(Pixel coordinate grounding data)
══════════
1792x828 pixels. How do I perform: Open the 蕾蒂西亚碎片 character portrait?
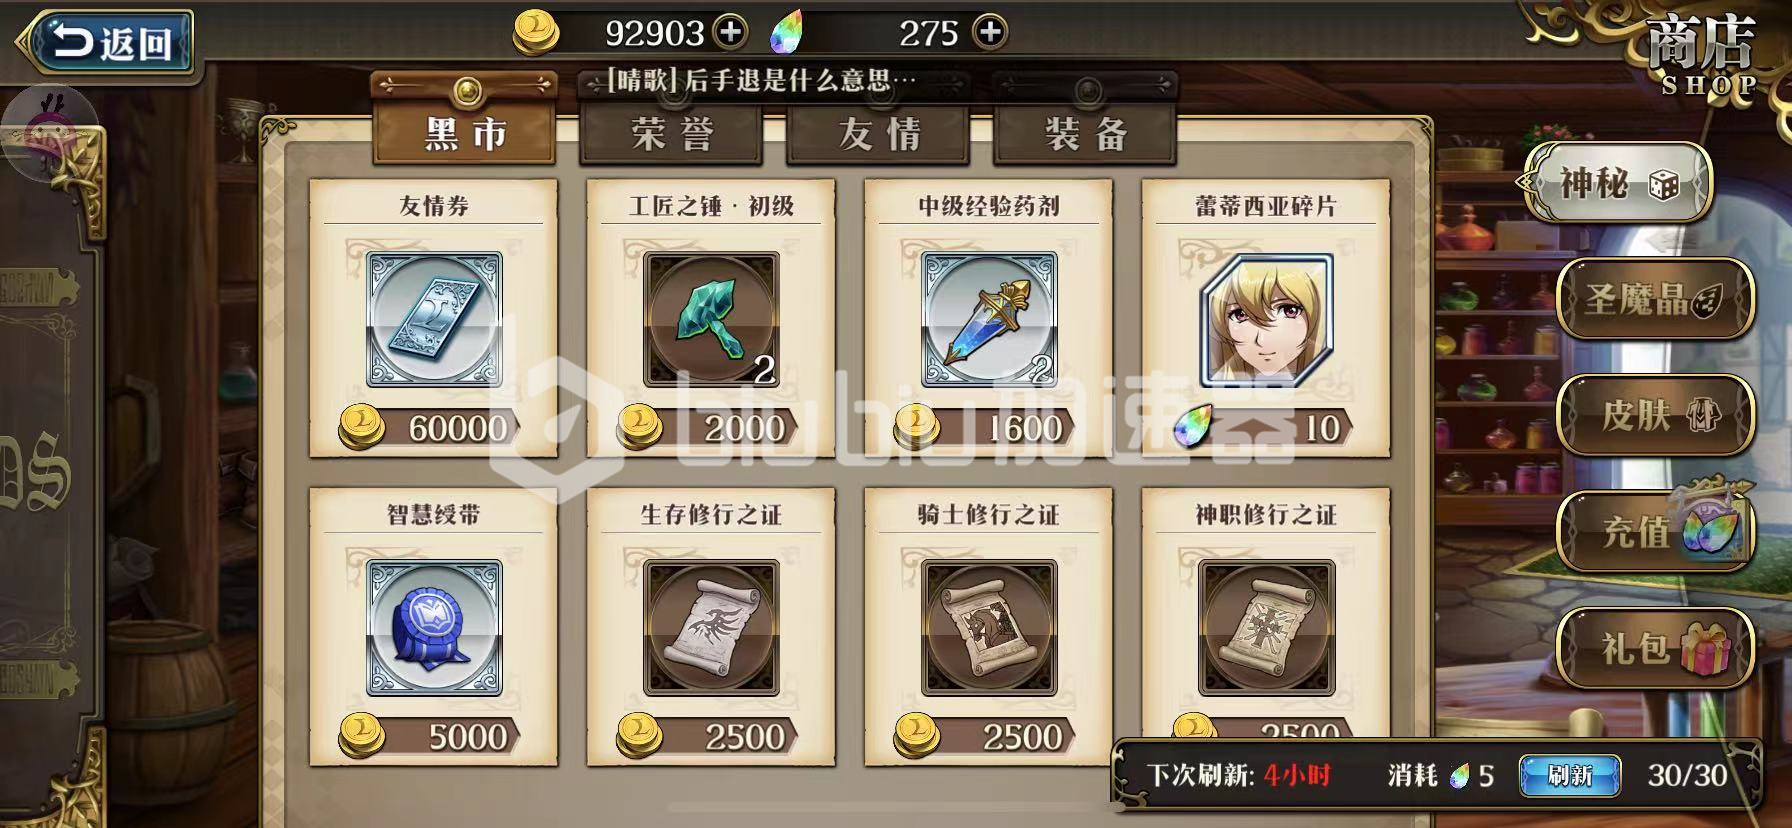pyautogui.click(x=1266, y=319)
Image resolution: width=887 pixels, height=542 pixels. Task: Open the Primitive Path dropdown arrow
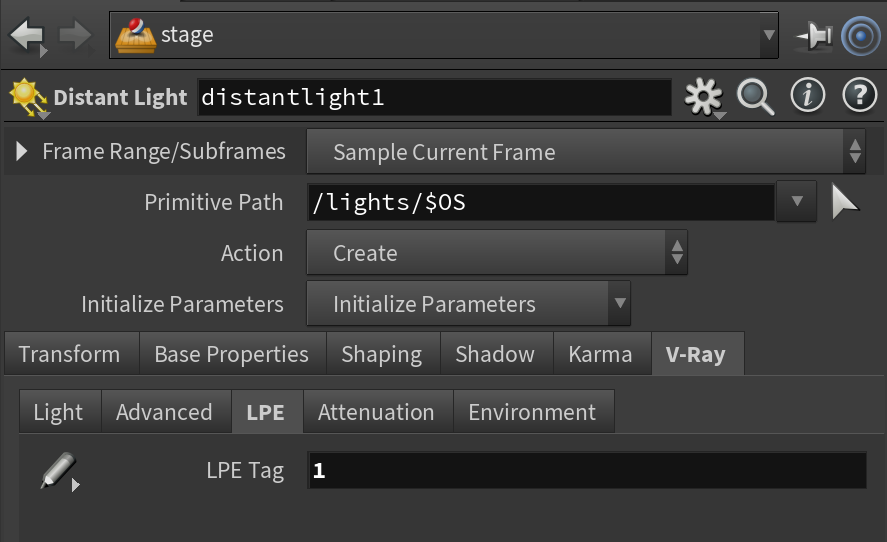pos(796,201)
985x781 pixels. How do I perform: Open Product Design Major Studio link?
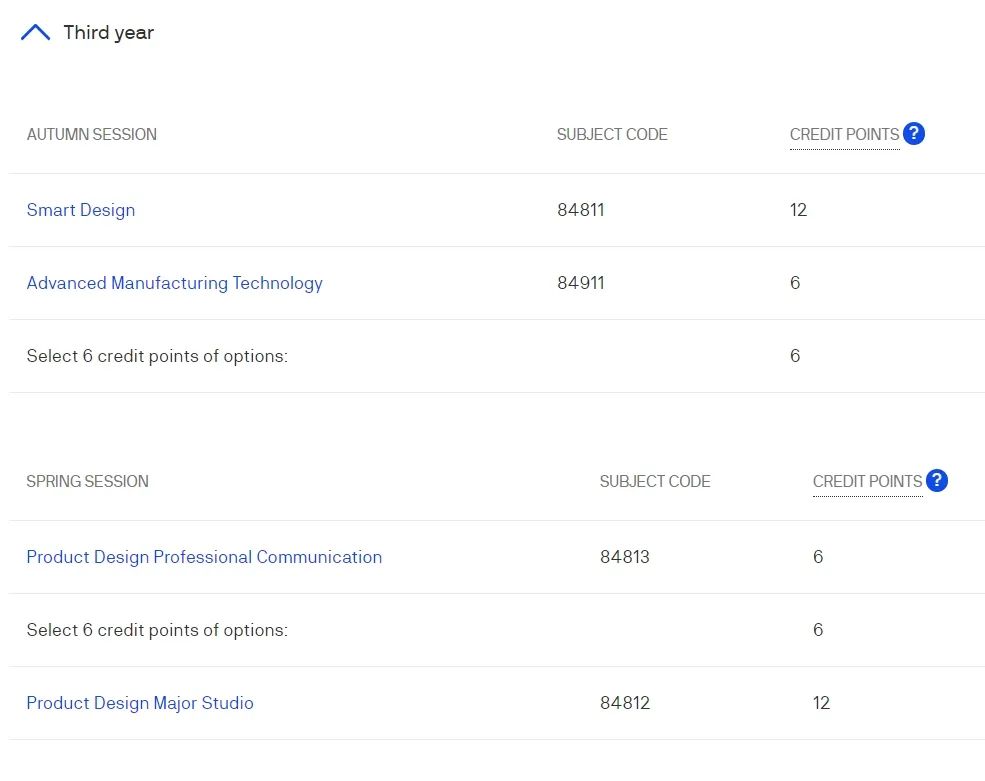click(140, 702)
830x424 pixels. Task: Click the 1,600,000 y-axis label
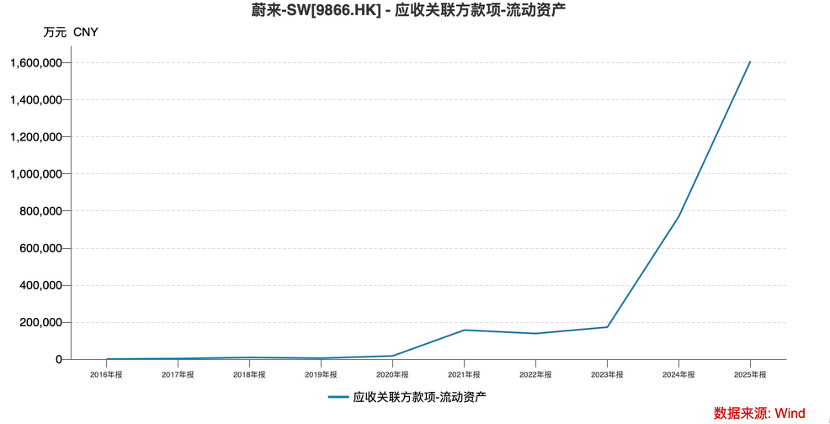[36, 63]
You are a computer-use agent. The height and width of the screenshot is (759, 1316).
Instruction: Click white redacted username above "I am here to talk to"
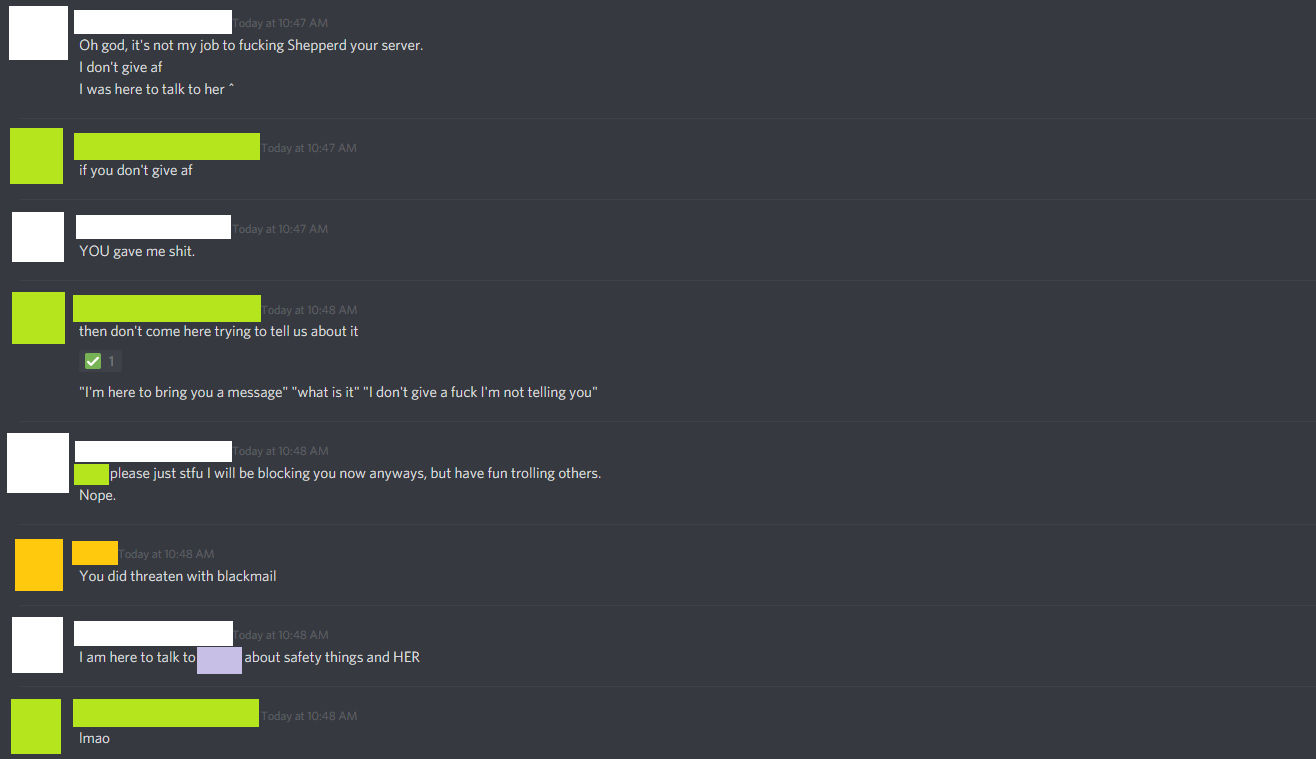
══════════
- _Activity_
If a record contains a picture, drop the picture and repeat the rest exactly.

- _Response to this task_
1792x828 pixels. How do I perform: Open the 蕾蒂西亚碎片 character portrait?
pyautogui.click(x=1266, y=319)
Image resolution: width=887 pixels, height=542 pixels. Task: Open the Primitive Path dropdown arrow
pos(796,201)
985x781 pixels. How do I perform: Open Product Design Major Studio link?
click(140, 702)
830x424 pixels. Task: Click the 1,600,000 y-axis label
[36, 63]
You are a computer-use agent. The height and width of the screenshot is (759, 1316).
Instruction: Click white redacted username above "I am here to talk to"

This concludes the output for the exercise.